I wrote about the similarities that exist between most of Michael Cera’s previous roles, and his more recent desire to try something different, in my review for the comedy Nick & Norah’s Infinite Playlist a few weeks ago. As such I won’t repeat the same points in this review, and will simply say that he plays another variation on the character of ‘gawky, introverted and intelligent teenager looking to shed his virginity’ inYouth In Revolt, and that once again he successfully pulls it off. (Literally in the first scene.) While Nick & Norah’s Infinite Playlist was a dud with very few laughs, this is a more suitable vehicle for Cera to show off his comic talents; it’s certainly not the greatest contribution ever made to the teen rom-com genre, but it does at least contain some funny moments and a series of eye-catching cameos, if you happen to like that kind of thing.
Cera plays Nick Twisp, a young and reasonably intelligent man from Oakland, California, who takes himself extremely seriously and wishes to experience both love and lovemaking for the first time. His parents are divorced and he lives with his mother Estelle (Jean Smart), who is dating younger trucker Jerry (Zach Galifianakis).

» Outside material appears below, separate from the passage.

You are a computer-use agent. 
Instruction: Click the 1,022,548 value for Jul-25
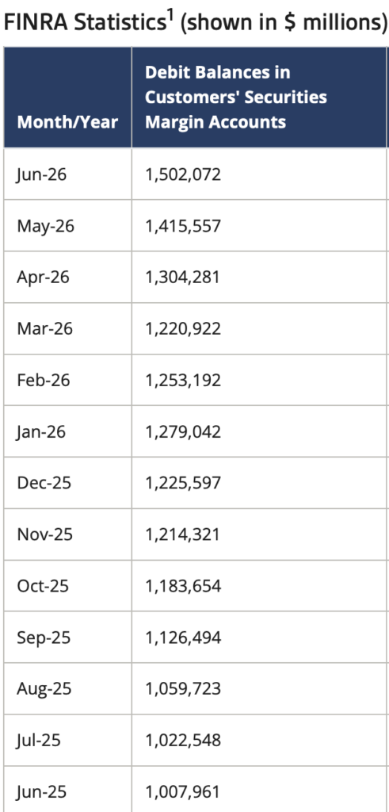coord(183,740)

The three leave town temporarily when a bunch of sailors threaten Jerry over an outstanding debt, and head for a trailer park in Clearlake. Here Nick meets Sheeni (Portia Doubleday), a kindred spirit and committed Francophile who entrances our hero after engaging him in a little cultural one-upmanship. Smitten for the first time, Nick manages to woo Sheeni despite much talk of her boyfriend Trent (Jonathan Bradford Wright) and the presence of her religious, watchful parents (Mary Kay Place and M. Emmett Walsh), but must ultimately return to Oakland with his mother and Jerry.
Pining for his new love, Nick concocts an elaborate plan to move nearer to her, first of all securing a new job for his father George (Steve Buscemi) near Sheeni’s family. In order to keep Sheeni interested, and partly to force his mother into kicking him out of the house, Nick develops a louche chain-smoking alter-ego called François Dillinger (also played by Cera), a blue-eyed Gallic rebel with Tom Ripley’s wardrobe and Serge Gainsbourg’s attitude. Egged on by François, Nick goes on a mini rampage of sorts, gets kicked out of the house by his mother, and visits Sheeni at boarding school. He eventually gets the move he’s been angling for, but suggestions made by François continue to land him in hot water afterwards.

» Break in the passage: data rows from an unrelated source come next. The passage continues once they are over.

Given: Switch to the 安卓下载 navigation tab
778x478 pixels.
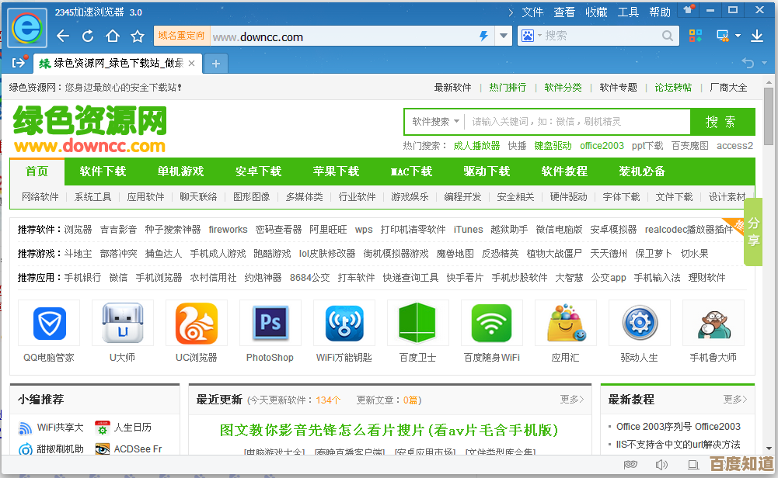Looking at the screenshot, I should click(x=258, y=171).
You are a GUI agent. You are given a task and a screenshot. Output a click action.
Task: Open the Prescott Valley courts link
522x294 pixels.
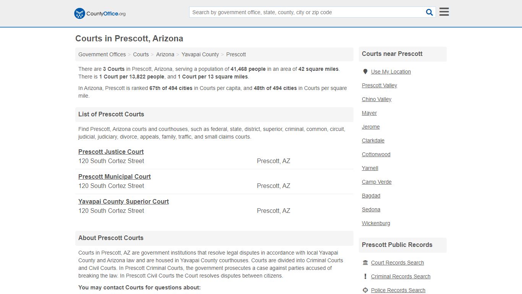coord(379,85)
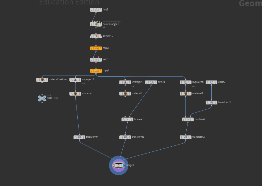Click the material3 node icon
The width and height of the screenshot is (262, 186).
coord(185,94)
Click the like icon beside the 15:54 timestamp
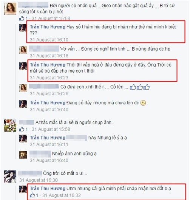The height and width of the screenshot is (200, 190). tap(22, 18)
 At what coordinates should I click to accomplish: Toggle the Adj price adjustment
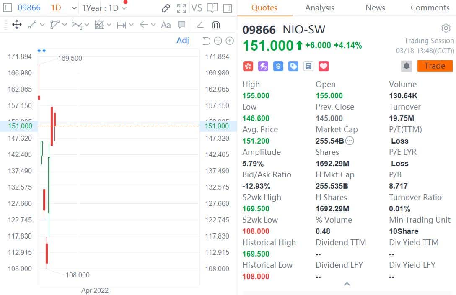tap(183, 40)
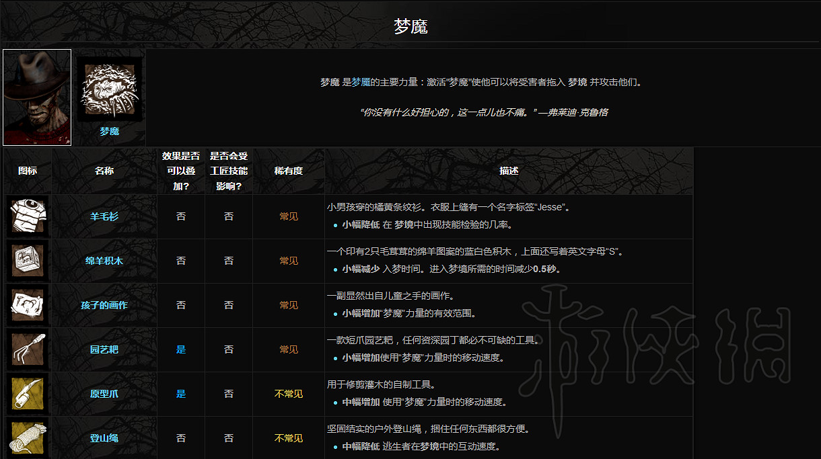821x459 pixels.
Task: Click the 不常见 rarity label for 原型爪
Action: [288, 394]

While it’s all fairly straightforward, and the usual teen comedy high jinks and chatter about reproductive organs and losing virginity will have many people rolling their eyes, Gustin Nash’s screenplay is occasionally sharp and the source novel, by C.D. Payne, is well thought of. As such, when the same old drug-related gags you’ve seen and heard many times before appear (primarily thanks to Sheeni’s older brother Paul (Justin Long)), they’re actually not too bad at all, though they are helped considerably by the presence of the ever-excellent Fred Willard as well-meaning neighbor Mr. Ferguson. (Conservative parents taking magic mushrooms? Imagine the consequences.) The dick jokes? Not even so-so, unfortunately.
Director Miguel Arteta (The Good Girl) banks on the Nick / François hook working, and although it’s quite good fun watching Cera play an unlikeable, arrogant arsehole, the idea isn’t developed very well past the initial stage and eventually it seems superfluous. To maintain a bit of forward thrust as the quest for Sheeni sags a little one or two minor characters are introduced halfway through, such as Nick’s new friend Vijay (Adhir Kalyan) and Sheeni’s sex-mad roommate Taggarty (Rooney Mara), but they are unceremoniously ditched shortly thereafter as the plot moves towards a climax of sorts. Perhaps there should have been more focus on the characters that really matter to the story; for example Nick’s preppy, irritatingly smug love rival Trent only appears within the last 20 minutes, which feels like a missed opportunity.
I doubt that Galifianakis could ever make me laugh, even if he spent a thousand years trying, but a couple of the other cameos are enjoyable. The way Jerry is rapidly replaced as the object of Estelle’s desire is quite funny – if a little clunky – and his unpleasant cop successor Lance (an amusing straight-faced turn by Ray Liotta) is someone I’d have liked to have seen more of. Buscemi only has a handful of scenes and reverts to type as the downbeat, moaning Twisp Sr, but his blackly-comic brand of anger-on-the-verge-of-exasperation is always welcome, and as mentioned earlier Willard improves any comedy film he appears in.
George – like Estelle – has also opted for a younger partner, named Lacey (played by Ari Graynor). While Galifianakis is expected to deliver a few laughs in the role of unsuitable toyboy, Graynor’s character seems to be there for one reason only: to show off the actor’s legs. Oddly, despite the introduction of such a character, the obvious link between Lacey’s appearance and Nick’s desperate desire to get laid isn’t really made, which is quite a relief.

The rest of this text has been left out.